* [EXCERPTED PASSAGE]:
----
Meanwhile, we couldn’t get a satisfying result from deep learning. We thought the biggest reason for low performance was the lack of data. Another reason was limited computation power. Since we were not equipped with powerful machines for deep learning, we could use relatively shallower networks such as 18-layer ResNet and AlexNet. In addition, in the process of converting EEG, a high-dimensional data, into an image for deep learning, a lot of information such as connectivity and power ratio couldn’t be expressed but only sensor power features.

We conducted several preliminary studies to detect the specific EEG patterns related to AD and observed the characteristics of EEG patterns as being similar to this study where relative theta increased in the frontal or temporal area and decreased in mid-beta [12 ~ 20 Hz] in both centroparietal areas. It was demonstrated that the Aβ + SCD group showed stronger theta activity in the frontotemporal area compared to the Aβ- SCD group, and this pattern was more prominent in the APOE ε4 allele (+) subgroup31. A similar patten was enhanced when AD dementia was compared to the non-dementia AD group32. Based on these observations, we successfully developed an ML-based classification algorithm to discriminate amnestic MCI from SCD or normal ageing33. Various prior studies also repeatedly reported that the enhancement of theta in frontal or frontotemporal and attenuation of mid-beta in centroparietal areas in resting-state EEG were related to MCI or ADD4550. Furthermore, these patterns are not limited to showing the current disease state, but also related to predicting the future progression of cognitive impairment in the preclinical stage of AD. In a prospective study to find predictive factors for the progression of cognitive impairment in amyloid PET-confirmed preclinical AD, the group that progressed from SCD to MCI showed more significant enhancement of theta in midfrontal or temporal areas compared to the stable group. A relative weakening pattern of beta waves in both centroparietal areas was also observed in the progressive group of SCD or MCI51.
----
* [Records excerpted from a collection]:
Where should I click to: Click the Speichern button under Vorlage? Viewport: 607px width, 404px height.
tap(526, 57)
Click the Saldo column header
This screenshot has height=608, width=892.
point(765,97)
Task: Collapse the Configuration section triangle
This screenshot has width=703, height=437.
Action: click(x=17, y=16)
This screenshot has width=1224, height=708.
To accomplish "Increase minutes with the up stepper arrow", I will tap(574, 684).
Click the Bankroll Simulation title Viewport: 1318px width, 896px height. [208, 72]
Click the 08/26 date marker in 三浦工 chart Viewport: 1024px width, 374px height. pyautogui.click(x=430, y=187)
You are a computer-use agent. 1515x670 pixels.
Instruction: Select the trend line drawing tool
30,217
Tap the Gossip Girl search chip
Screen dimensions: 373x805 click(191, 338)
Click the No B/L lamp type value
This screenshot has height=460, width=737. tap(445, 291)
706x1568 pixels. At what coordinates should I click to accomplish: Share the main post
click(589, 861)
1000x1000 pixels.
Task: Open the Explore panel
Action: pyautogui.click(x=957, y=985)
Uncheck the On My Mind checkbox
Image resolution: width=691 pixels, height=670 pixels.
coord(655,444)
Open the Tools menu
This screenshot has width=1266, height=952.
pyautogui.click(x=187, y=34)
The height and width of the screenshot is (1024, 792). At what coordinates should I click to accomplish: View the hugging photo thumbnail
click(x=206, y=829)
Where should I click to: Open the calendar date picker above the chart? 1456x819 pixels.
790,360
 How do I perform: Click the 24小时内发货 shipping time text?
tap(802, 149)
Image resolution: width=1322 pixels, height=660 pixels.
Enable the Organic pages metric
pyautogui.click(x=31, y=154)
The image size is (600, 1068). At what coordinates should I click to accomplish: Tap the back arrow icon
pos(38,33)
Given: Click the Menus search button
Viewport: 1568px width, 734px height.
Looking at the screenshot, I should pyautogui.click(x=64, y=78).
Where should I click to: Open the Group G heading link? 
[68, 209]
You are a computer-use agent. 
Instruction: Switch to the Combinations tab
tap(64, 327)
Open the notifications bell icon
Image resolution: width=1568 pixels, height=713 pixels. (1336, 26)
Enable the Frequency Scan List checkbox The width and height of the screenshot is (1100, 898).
----
List each reason the passage on EEG and Alzheimer's disease gives for the low performance of deep learning.

* [SOLUTION BELOW]:
- Lack of data
- Limited computation power, which restricted the work to relatively shallow networks such as 18-layer ResNet and AlexNet
- Loss of information when converting EEG into an image: features such as connectivity and power ratio could not be expressed, only sensor power features